Saved entries:
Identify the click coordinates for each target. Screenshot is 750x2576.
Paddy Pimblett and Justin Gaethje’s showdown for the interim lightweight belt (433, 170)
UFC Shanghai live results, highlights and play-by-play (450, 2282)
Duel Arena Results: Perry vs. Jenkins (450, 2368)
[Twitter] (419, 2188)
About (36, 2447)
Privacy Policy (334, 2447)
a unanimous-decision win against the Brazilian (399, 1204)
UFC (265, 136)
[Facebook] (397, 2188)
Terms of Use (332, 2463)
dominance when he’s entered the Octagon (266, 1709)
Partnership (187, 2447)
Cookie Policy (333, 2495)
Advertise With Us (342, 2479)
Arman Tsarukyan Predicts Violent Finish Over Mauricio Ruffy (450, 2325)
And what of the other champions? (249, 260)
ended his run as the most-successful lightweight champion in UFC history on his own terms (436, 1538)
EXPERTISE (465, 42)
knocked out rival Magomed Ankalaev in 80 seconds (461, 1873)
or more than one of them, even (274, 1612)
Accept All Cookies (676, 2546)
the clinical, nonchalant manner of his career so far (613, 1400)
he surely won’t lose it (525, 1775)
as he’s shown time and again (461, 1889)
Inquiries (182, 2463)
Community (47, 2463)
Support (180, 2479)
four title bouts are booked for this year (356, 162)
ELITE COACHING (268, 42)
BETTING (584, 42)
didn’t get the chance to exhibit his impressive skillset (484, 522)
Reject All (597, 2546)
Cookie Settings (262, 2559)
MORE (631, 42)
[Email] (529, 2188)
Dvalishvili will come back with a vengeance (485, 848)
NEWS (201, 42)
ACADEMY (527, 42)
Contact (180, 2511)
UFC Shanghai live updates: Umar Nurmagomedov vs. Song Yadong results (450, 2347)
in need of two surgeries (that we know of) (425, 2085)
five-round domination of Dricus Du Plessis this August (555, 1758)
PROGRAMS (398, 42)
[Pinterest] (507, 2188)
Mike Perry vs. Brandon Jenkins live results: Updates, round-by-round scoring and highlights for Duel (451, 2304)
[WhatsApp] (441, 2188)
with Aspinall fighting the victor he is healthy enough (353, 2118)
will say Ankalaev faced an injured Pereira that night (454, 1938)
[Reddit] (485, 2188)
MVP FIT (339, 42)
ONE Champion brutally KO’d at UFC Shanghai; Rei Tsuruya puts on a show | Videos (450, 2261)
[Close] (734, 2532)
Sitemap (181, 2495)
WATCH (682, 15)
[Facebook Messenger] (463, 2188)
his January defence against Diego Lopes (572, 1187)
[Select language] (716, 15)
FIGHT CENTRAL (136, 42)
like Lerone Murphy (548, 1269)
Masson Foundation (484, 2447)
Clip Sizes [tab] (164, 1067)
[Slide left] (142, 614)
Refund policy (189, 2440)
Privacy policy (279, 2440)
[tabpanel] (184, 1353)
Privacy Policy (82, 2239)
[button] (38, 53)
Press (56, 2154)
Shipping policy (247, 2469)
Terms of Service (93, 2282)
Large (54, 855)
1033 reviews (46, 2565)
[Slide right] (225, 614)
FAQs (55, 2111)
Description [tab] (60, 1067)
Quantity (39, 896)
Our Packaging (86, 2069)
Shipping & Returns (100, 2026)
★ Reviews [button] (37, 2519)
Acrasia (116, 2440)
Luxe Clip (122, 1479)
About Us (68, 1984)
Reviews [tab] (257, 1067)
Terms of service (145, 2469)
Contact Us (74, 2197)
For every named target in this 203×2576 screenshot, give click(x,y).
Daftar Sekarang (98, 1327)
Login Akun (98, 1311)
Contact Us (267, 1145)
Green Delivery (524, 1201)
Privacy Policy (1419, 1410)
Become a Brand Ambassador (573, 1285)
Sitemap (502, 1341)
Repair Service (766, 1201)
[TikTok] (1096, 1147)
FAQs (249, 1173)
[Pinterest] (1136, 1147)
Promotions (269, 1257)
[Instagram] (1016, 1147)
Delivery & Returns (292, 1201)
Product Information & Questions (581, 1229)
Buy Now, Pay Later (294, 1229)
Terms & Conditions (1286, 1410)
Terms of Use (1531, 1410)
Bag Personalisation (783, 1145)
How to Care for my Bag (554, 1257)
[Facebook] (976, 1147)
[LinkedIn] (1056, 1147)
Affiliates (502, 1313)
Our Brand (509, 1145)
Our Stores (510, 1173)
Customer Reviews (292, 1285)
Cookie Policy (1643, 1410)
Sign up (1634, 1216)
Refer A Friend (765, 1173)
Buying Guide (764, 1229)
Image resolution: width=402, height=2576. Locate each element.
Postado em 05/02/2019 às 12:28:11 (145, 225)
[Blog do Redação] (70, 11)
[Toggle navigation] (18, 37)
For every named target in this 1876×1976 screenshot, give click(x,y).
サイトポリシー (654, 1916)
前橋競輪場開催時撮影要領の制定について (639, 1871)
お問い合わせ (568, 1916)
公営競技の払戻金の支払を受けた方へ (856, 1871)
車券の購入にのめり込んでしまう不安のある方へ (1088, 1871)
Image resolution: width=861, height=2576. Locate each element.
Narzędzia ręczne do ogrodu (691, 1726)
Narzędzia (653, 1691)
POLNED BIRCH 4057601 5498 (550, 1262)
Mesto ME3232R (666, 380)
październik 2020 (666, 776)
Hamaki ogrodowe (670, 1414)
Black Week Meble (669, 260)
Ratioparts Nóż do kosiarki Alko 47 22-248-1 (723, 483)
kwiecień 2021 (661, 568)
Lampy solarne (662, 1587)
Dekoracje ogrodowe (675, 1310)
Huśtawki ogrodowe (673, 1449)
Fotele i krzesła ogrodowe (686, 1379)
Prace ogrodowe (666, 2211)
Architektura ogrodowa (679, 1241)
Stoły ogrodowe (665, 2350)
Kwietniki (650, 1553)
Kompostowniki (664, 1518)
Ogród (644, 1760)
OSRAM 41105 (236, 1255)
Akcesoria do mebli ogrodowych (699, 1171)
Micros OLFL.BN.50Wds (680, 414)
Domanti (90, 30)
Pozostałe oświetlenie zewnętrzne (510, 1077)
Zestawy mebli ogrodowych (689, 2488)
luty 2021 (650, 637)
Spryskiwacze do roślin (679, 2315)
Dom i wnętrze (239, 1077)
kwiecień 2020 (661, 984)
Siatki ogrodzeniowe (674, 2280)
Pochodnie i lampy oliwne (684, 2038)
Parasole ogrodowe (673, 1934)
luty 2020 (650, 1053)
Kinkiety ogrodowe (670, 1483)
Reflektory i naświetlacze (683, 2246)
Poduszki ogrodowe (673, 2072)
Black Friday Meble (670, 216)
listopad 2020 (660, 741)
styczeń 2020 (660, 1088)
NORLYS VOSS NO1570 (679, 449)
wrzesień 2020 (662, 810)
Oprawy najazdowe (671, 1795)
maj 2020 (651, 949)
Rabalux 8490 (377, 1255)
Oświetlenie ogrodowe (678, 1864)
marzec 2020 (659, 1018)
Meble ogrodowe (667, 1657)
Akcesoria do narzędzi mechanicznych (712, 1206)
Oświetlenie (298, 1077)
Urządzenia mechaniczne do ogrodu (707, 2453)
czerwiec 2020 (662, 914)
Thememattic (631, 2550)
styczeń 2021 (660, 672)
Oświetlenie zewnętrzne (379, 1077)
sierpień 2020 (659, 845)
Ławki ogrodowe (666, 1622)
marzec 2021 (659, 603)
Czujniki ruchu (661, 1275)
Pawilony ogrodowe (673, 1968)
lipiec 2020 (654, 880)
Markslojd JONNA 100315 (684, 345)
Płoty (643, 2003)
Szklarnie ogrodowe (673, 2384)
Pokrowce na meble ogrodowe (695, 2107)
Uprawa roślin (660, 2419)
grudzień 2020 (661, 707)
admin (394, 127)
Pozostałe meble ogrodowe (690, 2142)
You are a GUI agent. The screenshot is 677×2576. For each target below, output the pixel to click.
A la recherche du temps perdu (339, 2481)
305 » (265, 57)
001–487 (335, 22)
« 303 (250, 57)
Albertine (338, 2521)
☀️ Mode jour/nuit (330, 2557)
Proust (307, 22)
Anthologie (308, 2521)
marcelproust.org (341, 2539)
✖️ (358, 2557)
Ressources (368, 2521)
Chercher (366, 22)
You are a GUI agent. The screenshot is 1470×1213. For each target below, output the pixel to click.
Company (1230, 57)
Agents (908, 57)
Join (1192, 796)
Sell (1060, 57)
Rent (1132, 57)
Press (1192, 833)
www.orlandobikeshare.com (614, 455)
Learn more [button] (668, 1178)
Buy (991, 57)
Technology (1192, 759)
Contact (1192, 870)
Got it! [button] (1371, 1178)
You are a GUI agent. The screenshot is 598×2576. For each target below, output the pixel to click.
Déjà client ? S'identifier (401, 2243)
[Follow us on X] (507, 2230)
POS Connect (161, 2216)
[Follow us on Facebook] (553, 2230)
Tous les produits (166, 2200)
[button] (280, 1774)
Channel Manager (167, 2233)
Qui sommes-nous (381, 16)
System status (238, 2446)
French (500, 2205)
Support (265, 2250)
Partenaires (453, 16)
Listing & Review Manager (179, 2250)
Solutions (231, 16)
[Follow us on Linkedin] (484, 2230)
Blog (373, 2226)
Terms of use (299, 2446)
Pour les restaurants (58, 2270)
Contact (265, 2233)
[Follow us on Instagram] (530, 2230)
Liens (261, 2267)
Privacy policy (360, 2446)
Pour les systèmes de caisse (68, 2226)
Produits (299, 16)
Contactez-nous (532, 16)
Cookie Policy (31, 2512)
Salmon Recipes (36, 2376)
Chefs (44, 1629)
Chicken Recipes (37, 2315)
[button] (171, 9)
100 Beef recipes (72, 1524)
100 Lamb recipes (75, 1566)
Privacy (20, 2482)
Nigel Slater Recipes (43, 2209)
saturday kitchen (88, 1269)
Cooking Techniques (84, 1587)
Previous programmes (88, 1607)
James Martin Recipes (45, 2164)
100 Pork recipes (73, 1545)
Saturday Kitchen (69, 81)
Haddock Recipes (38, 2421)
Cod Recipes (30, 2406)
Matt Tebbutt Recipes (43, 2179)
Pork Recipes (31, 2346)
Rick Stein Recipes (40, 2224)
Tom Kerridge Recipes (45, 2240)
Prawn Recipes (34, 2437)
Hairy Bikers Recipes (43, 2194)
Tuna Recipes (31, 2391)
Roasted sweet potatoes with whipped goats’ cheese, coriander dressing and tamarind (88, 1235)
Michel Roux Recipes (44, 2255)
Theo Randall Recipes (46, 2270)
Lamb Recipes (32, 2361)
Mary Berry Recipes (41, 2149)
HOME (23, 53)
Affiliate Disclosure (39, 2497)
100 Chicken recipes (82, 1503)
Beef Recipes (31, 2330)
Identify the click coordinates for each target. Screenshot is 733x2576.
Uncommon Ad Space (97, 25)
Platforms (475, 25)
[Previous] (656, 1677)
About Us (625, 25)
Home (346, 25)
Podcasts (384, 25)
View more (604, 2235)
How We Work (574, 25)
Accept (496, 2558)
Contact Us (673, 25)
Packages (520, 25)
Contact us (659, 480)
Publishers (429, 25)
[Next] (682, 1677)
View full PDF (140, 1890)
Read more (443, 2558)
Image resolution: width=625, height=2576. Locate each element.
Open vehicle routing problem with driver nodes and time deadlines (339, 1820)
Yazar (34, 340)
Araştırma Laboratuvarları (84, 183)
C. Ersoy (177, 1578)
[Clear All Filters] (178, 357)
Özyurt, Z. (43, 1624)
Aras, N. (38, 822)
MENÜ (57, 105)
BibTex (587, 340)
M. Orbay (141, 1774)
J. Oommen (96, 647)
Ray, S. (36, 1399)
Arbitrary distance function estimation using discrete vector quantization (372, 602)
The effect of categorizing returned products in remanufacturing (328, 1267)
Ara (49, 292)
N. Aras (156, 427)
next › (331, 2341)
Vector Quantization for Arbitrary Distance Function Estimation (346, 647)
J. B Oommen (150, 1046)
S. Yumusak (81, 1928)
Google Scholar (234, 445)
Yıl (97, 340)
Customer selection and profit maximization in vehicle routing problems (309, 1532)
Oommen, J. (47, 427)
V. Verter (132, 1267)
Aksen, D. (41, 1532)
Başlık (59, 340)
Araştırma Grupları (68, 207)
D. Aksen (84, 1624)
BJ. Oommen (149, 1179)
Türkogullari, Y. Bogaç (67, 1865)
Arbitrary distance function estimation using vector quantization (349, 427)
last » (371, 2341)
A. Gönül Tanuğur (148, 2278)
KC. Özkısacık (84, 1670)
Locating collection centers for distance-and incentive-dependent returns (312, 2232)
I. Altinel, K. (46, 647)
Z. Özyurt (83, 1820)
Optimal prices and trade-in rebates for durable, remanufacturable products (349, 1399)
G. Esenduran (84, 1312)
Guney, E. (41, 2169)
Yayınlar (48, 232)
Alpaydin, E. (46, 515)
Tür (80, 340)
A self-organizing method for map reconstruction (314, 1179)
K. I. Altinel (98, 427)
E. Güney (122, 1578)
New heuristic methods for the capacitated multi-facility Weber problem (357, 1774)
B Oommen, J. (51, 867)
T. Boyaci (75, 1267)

* _WORK REQUEST_
Transcribe the records above exactly, beginning at the line that contains "Packages (520, 25)" and ending with the line that contains "B Oommen, J. (51, 867)", both included, and nothing else.

* _RESPONSE TO THE TASK_
Packages (520, 25)
Contact us (659, 480)
Publishers (429, 25)
[Next] (682, 1677)
View full PDF (140, 1890)
Read more (443, 2558)
Image resolution: width=625, height=2576. Locate each element.
Open vehicle routing problem with driver nodes and time deadlines (339, 1820)
Yazar (34, 340)
Araştırma Laboratuvarları (84, 183)
C. Ersoy (177, 1578)
[Clear All Filters] (178, 357)
Özyurt, Z. (43, 1624)
Aras, N. (38, 822)
MENÜ (57, 105)
BibTex (587, 340)
M. Orbay (141, 1774)
J. Oommen (96, 647)
Ray, S. (36, 1399)
Arbitrary distance function estimation using discrete vector quantization (372, 602)
The effect of categorizing returned products in remanufacturing (328, 1267)
Ara (49, 292)
N. Aras (156, 427)
next › (331, 2341)
Vector Quantization for Arbitrary Distance Function Estimation (346, 647)
J. B Oommen (150, 1046)
S. Yumusak (81, 1928)
Google Scholar (234, 445)
Yıl (97, 340)
Customer selection and profit maximization in vehicle routing problems (309, 1532)
Oommen, J. (47, 427)
V. Verter (132, 1267)
Aksen, D. (41, 1532)
Başlık (59, 340)
Araştırma Grupları (68, 207)
D. Aksen (84, 1624)
BJ. Oommen (149, 1179)
Türkogullari, Y. Bogaç (67, 1865)
Arbitrary distance function estimation using vector quantization (349, 427)
last » (371, 2341)
A. Gönül Tanuğur (148, 2278)
KC. Özkısacık (84, 1670)
Locating collection centers for distance-and incentive-dependent returns (312, 2232)
I. Altinel, K. (46, 647)
Z. Özyurt (83, 1820)
Optimal prices and trade-in rebates for durable, remanufacturable products (349, 1399)
G. Esenduran (84, 1312)
Guney, E. (41, 2169)
Yayınlar (48, 232)
Alpaydin, E. (46, 515)
Tür (80, 340)
A self-organizing method for map reconstruction (314, 1179)
K. I. Altinel (98, 427)
E. Güney (122, 1578)
New heuristic methods for the capacitated multi-facility Weber problem (357, 1774)
B Oommen, J. (51, 867)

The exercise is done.